One of my favourite banchan or Korean side dishes growing up was Gamja Jorim or Korean Braised Potatoes. I always look forward to these among the many banchan and side dishes are actually still my favourite to this day. These are potatoes cooked down and coated in a sweet and savoury glaze that pairs really well with steamed rice. It’s also delicious enjoyed as is. The potatoes have that nice chewy bite from the skin but its insides are very soft. I really love dipping these in whatever of the sauce/glaze is left to get more of it on the potatoes.
Thoroughly wash your potatoes and brush off any dirt.
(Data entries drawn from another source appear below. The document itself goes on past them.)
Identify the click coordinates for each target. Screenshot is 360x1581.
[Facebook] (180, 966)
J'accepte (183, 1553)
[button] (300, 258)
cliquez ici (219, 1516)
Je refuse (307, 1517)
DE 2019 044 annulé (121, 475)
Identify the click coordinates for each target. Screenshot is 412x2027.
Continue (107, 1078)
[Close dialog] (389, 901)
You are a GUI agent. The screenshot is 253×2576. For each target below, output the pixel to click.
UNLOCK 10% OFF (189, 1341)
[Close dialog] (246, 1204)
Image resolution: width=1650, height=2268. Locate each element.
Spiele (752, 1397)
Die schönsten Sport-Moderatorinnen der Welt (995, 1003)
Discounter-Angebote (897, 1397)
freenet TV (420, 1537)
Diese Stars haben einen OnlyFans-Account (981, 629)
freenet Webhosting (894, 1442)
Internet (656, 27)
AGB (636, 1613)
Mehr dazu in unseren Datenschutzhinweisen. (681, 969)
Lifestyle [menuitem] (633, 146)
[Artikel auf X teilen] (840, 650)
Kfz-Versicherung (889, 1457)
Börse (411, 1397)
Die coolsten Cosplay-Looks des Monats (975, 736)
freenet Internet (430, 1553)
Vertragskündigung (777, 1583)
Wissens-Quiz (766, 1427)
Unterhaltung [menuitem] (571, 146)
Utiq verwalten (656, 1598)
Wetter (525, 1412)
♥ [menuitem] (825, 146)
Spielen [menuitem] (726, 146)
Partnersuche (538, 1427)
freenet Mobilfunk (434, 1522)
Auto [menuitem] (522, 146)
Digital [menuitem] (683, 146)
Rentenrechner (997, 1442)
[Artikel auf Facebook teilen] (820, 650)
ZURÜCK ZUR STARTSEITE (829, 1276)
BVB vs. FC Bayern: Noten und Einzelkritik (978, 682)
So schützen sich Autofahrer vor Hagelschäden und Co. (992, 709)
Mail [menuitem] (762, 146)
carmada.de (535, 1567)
If your potatoes are larger than a ping pan ball, I recommend slicing these in half.
Mix all the ingredients for the sauce and then set aside.
Place the potatoes on a baking tray and leave to bake at 350F/180C for 30-35 minutes or until the skin of the potatoes are slightly wrinkly and potatoes are almost cooked through.I personally prefer to bake these so I can just leave them. But another alternative is to pan-fry these on the pan with 1 tbsp oil and leave these to cook and turn slightly browned on each side for 20-25 minutes on medium heat.
After baking/cooking the potatoes, heat a large pan with a lid over medium high heat. Once hot, add the neutral oil. Place the potatoes and cook for 3-4 minutes until lightly browned on each side.
Lower the heat to medium and then pour in the braising sauce. Mix the potatoes and then cover the pan. Leave to simmer over medium heat for 8-10 minutes or until the potatoes are cooked through. The sauce will also slowly thicken from the sugars.
Once the sauce has thickened, add in the rice syrup or other liquid sweetener, sesame oil, and sesame seeds.
Turn up the heat to medium high until the sauce and sugars start to bubble and then mix the potatoes to coat in the glaze. Keep a close eye on the potatoes since they can easily burn from the sugars.
Taste the potatoes and feel free to add more liquid sweetener if you’d like. Serve and enjoy warm or cold. Note that the potatoes will stick and clump together due to the glaze as it cools.
You can refrigerate these potatoes but they’re best enjoyed freshly made.